=== Task requirements ===
Repeat the entire listing exactly.

=== Recorded information ===
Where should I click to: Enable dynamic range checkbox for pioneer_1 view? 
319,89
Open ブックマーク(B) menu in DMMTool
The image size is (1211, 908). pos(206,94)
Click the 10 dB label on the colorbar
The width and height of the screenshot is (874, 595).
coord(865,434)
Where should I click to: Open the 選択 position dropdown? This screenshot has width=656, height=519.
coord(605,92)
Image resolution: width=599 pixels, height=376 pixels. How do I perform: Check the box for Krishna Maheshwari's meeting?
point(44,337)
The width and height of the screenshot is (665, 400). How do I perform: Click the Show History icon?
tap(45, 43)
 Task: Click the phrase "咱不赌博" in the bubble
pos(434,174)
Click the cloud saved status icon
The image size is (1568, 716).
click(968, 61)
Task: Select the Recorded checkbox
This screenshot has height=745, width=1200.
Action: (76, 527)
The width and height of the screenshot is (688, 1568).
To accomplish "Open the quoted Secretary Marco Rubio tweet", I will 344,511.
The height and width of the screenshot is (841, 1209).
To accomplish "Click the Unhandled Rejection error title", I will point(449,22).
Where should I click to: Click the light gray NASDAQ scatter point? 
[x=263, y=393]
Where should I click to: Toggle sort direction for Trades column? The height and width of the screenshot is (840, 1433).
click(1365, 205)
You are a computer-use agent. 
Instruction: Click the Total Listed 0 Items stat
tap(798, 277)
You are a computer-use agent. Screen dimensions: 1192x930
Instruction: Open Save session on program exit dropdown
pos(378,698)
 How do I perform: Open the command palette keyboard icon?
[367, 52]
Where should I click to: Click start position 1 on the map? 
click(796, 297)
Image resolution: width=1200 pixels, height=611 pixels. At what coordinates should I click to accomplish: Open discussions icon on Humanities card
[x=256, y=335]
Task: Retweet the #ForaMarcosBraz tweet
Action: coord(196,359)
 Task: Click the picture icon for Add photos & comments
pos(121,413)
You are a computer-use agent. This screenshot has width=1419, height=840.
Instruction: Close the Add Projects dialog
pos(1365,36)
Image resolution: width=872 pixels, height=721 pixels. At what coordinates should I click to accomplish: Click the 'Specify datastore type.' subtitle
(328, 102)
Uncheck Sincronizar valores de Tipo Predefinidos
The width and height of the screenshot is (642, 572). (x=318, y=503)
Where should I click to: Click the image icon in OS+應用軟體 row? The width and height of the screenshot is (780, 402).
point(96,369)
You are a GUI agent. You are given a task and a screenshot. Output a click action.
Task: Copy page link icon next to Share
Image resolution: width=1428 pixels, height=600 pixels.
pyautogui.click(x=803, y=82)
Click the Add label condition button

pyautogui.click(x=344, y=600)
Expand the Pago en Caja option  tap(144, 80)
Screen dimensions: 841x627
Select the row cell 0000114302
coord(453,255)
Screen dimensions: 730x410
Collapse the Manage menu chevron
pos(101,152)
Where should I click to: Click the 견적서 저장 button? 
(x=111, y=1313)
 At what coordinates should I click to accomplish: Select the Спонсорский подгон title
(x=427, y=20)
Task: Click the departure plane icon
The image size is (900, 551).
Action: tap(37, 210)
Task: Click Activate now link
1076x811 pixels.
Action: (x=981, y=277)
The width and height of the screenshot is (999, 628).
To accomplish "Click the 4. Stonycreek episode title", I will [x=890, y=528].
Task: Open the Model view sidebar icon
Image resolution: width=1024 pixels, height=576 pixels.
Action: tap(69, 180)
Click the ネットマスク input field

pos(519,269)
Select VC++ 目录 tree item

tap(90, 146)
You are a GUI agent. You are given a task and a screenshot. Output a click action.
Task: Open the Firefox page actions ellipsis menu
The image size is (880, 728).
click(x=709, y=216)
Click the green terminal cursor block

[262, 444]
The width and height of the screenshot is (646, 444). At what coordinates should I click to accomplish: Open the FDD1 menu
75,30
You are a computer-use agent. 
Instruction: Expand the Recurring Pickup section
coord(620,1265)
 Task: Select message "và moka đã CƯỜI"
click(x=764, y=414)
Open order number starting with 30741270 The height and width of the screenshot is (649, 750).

=== Your response ===
Where should I click to: Enable dynamic range checkbox for pioneer_1 view? 
319,89
Open ブックマーク(B) menu in DMMTool
The image size is (1211, 908). pos(206,94)
Click the 10 dB label on the colorbar
The width and height of the screenshot is (874, 595).
coord(865,434)
Where should I click to: Open the 選択 position dropdown? This screenshot has width=656, height=519.
coord(605,92)
Image resolution: width=599 pixels, height=376 pixels. How do I perform: Check the box for Krishna Maheshwari's meeting?
point(44,337)
The width and height of the screenshot is (665, 400). How do I perform: Click the Show History icon?
tap(45, 43)
 Task: Click the phrase "咱不赌博" in the bubble
pos(434,174)
Click the cloud saved status icon
The image size is (1568, 716).
click(968, 61)
Task: Select the Recorded checkbox
This screenshot has height=745, width=1200.
Action: (76, 527)
The width and height of the screenshot is (688, 1568).
To accomplish "Open the quoted Secretary Marco Rubio tweet", I will 344,511.
The height and width of the screenshot is (841, 1209).
To accomplish "Click the Unhandled Rejection error title", I will point(449,22).
Where should I click to: Click the light gray NASDAQ scatter point? 
[x=263, y=393]
Where should I click to: Toggle sort direction for Trades column? The height and width of the screenshot is (840, 1433).
click(1365, 205)
You are a computer-use agent. 
Instruction: Click the Total Listed 0 Items stat
tap(798, 277)
You are a computer-use agent. Screen dimensions: 1192x930
Instruction: Open Save session on program exit dropdown
pos(378,698)
 How do I perform: Open the command palette keyboard icon?
[367, 52]
Where should I click to: Click start position 1 on the map? 
click(796, 297)
Image resolution: width=1200 pixels, height=611 pixels. At what coordinates should I click to accomplish: Open discussions icon on Humanities card
[x=256, y=335]
Task: Retweet the #ForaMarcosBraz tweet
Action: coord(196,359)
 Task: Click the picture icon for Add photos & comments
pos(121,413)
You are a computer-use agent. This screenshot has width=1419, height=840.
Instruction: Close the Add Projects dialog
pos(1365,36)
Image resolution: width=872 pixels, height=721 pixels. At what coordinates should I click to accomplish: Click the 'Specify datastore type.' subtitle
(328, 102)
Uncheck Sincronizar valores de Tipo Predefinidos
The width and height of the screenshot is (642, 572). (x=318, y=503)
Where should I click to: Click the image icon in OS+應用軟體 row? The width and height of the screenshot is (780, 402).
point(96,369)
You are a GUI agent. You are given a task and a screenshot. Output a click action.
Task: Copy page link icon next to Share
Image resolution: width=1428 pixels, height=600 pixels.
pyautogui.click(x=803, y=82)
Click the Add label condition button

pyautogui.click(x=344, y=600)
Expand the Pago en Caja option  tap(144, 80)
Screen dimensions: 841x627
Select the row cell 0000114302
coord(453,255)
Screen dimensions: 730x410
Collapse the Manage menu chevron
pos(101,152)
Where should I click to: Click the 견적서 저장 button? 
(x=111, y=1313)
 At what coordinates should I click to accomplish: Select the Спонсорский подгон title
(x=427, y=20)
Task: Click the departure plane icon
The image size is (900, 551).
Action: tap(37, 210)
Task: Click Activate now link
1076x811 pixels.
Action: (x=981, y=277)
The width and height of the screenshot is (999, 628).
To accomplish "Click the 4. Stonycreek episode title", I will [x=890, y=528].
Task: Open the Model view sidebar icon
Image resolution: width=1024 pixels, height=576 pixels.
Action: tap(69, 180)
Click the ネットマスク input field

pos(519,269)
Select VC++ 目录 tree item

tap(90, 146)
You are a GUI agent. You are given a task and a screenshot. Output a click action.
Task: Open the Firefox page actions ellipsis menu
The image size is (880, 728).
click(x=709, y=216)
Click the green terminal cursor block

[262, 444]
The width and height of the screenshot is (646, 444). At what coordinates should I click to accomplish: Open the FDD1 menu
75,30
You are a computer-use agent. 
Instruction: Expand the Recurring Pickup section
coord(620,1265)
 Task: Select message "và moka đã CƯỜI"
click(x=764, y=414)
Open order number starting with 30741270 The height and width of the screenshot is (649, 750).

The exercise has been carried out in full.